What Should Gold Bugs Know Going
Forward?
Don’t be shocked if those who ditched gold between 2013 and 2015
suddenly rethink their decision and start buying. This could cause gold prices
to move higher.
However, if you are looking for leveraged returns, it would be
wise to pay close attention to gold mining stocks. They tend to outperform
performance on gold bullion by a large margin.
Over the past few years, gold mining stocks have been heavily
scrutinized by investors. Should we see a bull run in gold prices, it wouldn’t
be surprising to see them do much better than they did in the previous bull
market.
How High Could Gold Prices Go?
Over
the past few years, we have seen a formation of a technical analysis pattern
called an ascending triangle on the gold price chart (above).
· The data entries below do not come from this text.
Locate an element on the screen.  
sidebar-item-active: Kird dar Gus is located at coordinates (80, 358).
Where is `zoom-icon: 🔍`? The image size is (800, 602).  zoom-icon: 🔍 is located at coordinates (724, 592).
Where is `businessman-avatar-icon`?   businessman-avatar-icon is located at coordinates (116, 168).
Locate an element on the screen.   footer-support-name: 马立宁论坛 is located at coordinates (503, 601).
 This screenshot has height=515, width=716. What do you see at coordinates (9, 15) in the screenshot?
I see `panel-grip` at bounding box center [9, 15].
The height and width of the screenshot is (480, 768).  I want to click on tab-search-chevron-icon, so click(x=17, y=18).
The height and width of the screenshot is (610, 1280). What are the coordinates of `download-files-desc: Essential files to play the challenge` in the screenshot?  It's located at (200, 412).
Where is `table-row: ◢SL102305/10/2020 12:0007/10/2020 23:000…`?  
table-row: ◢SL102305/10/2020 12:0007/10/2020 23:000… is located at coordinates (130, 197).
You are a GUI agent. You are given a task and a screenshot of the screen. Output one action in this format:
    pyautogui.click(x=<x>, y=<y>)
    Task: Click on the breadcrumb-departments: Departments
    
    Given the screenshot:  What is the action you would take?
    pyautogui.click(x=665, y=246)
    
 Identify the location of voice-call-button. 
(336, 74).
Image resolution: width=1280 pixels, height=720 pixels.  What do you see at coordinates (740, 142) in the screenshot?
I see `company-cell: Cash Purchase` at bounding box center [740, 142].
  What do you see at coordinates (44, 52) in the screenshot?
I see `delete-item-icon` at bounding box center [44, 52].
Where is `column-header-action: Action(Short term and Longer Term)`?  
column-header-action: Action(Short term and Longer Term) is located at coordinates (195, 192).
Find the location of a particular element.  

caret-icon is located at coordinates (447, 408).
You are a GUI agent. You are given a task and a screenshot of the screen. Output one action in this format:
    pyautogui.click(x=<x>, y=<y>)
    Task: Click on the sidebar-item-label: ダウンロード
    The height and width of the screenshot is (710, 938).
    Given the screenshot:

This pattern
develops when there’s an uptrend but the price finds it difficult to pass
beyond a resistance level.
For
gold, this resistance level has been around $1,355 to $1,375.
Note
that price starts to escalate once the resistance level is broken.
As it
stands, we are seeing bullish momentum. Indicators like the moving average
convergence/divergence (MACD), plotted on the chart above, say buyers are
present, purchasing, and could take gold prices much higher—that is, assuming
the price breaks above resistance.
To
predict where gold prices could go next, technical analysts usually measure the
widest part of the triangle and add its length above the breakout level.
In this
case, the widest part of the triangle is the price action between December 2015
and July 2016 at about $300.00. Adding that to the breakout level of $1,375, we
could see gold prices as high as $1,675.
Time
will obviously tell. However, I remain bullish and believe it would be foolish
not to look at gold as the Fed mulls over rate increases.